O que fazer => Transcreva o trecho do texto sobre a Manaus de antigamente, começando em "A conversa era" e terminando em "vespertina do trabalho.". Troque "sesta" por "soneca".

Bloco de texto =>
┌──

Por Thiago de Mello
Minha memória trabalha com a matéria de um tempo que o próprio tempo comeu. Como é que era esse tempo?
Antes de tudo, era um tempo de tempo. Um tempo em que o tempo dava. Dava e ainda sobrava, para o que desse e viesse. Como refeição abençoada em mesa de família pobre e numerosa (a mãe aflita achando que a farofa, feita com as sobras do pirarucu do almoço, não ia dar para todos os filhos), o tempo de cada dia dava de sobra para que todas as coisas fossem feitas, cada coisa no seu tempo, sem afobação nem correria. A vida era maneira e permitia que as pessoas soubessem fazer e o que fazer do seu próprio tempo.
Falta-de-tempo foi coisa que jamais serviu de pretexto para que as pessoas deixassem de fazer o que o coração pedia. Ou de atender os afazeres de obrigação. Nem foi nunca desculpa para a falta de amor. De resto, não havia pressa. Os homens tinham um andar vagaroso, era macio o caminho das moças. É verdade que de vez em quando a gente perdia o bonde. Mas, ao contrário do poema de Drummond, ninguém chegava a perder a esperança.
Era um tempo de conversa. Tempo de diálogo. Da boa prosa e da santa conversa fiada, que sempre deixava um saldo, chamado sabedoria. Uma das esplêndidas instituições culturais da Manaus daquele tempo era a conversa de calçada. Aberta a boca da noite, em tudo quanto era rua, as conversas começavam, bem defronte do portão. Uma das tarefas caseiras, logo depois da janta, era colocar na calçada as cadeiras da conversa. De preferência, cadeiras de embalo. Melhor ainda se fossem de palhinha. Crescemos no meio dessas práticas diárias, ouvindo fascinados grandes conversadores, excepcionais contadores de casos e estórias do rio e da floresta, de onças e de serpentes, de febres e naufrágios, de assombrações e magias.
A conversa era um elemento imprescindível à vida. Como a água, a farinha e o amor.
Era um tempo em que a cidade parava para fazer a sesta. Hábito, aliás extremamente saudável, de homens e de mulheres, no qual os pais iniciavam os filhos desde a adolescência. Os chefes de família, era assim que a gente dizia antigamente, chegavam em casa para o almoço antes do meio-dia, tomavam banho, botavam o seu pijama, comiam a sua boa costela de tambaqui e já deixavam a cabeceira da mesa diretamente para a rede estendida na varanda ou para a cama da alcova, que era como se chamava o dormitório principal da casa. Eram quinze minutos, no muito meia hora de sono. Novo banho, de novo o fato branco de brim, e saíam para a etapa vespertina do trabalho.
Imperdoável falta – de gosto e de respeito – era perturbar a quem estivesse em estado de sesta. Fomos educados, de meninos, a respeitar o sono alheio como coisa sagrada. Quando alguns anos mais tarde aprendi com a poesia de Joaquim Cardozo que “o homem dormindo é mais puro do que um anjo”, me lembrei dos tempos em que pisávamos macio, caminhávamos cuidadosos, bons sentinelas do sono, incapazes de roçar, nem de levezinho, num punho ou em varanda de rede em que alguém estivesse adormecido.

└──

Dados =>

┌──

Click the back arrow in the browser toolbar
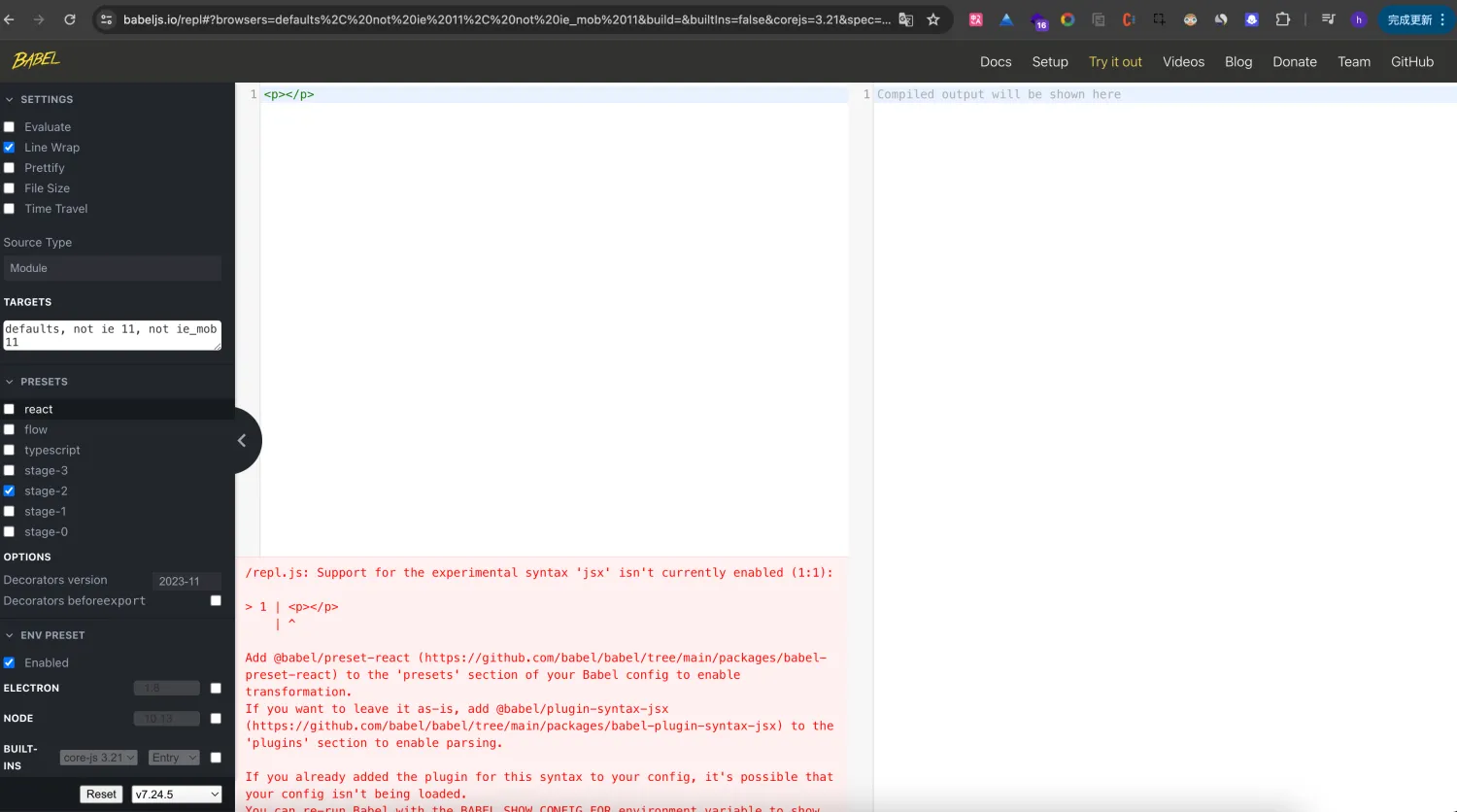1457x812 pixels. tap(11, 18)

└──

Resposta completa =>
A conversa era um elemento imprescindível à vida. Como a água, a farinha e o amor.
Era um tempo em que a cidade parava para fazer a soneca. Hábito, aliás extremamente saudável, de homens e de mulheres, no qual os pais iniciavam os filhos desde a adolescência. Os chefes de família, era assim que a gente dizia antigamente, chegavam em casa para o almoço antes do meio-dia, tomavam banho, botavam o seu pijama, comiam a sua boa costela de tambaqui e já deixavam a cabeceira da mesa diretamente para a rede estendida na varanda ou para a cama da alcova, que era como se chamava o dormitório principal da casa. Eram quinze minutos, no muito meia hora de sono. Novo banho, de novo o fato branco de brim, e saíam para a etapa vespertina do trabalho.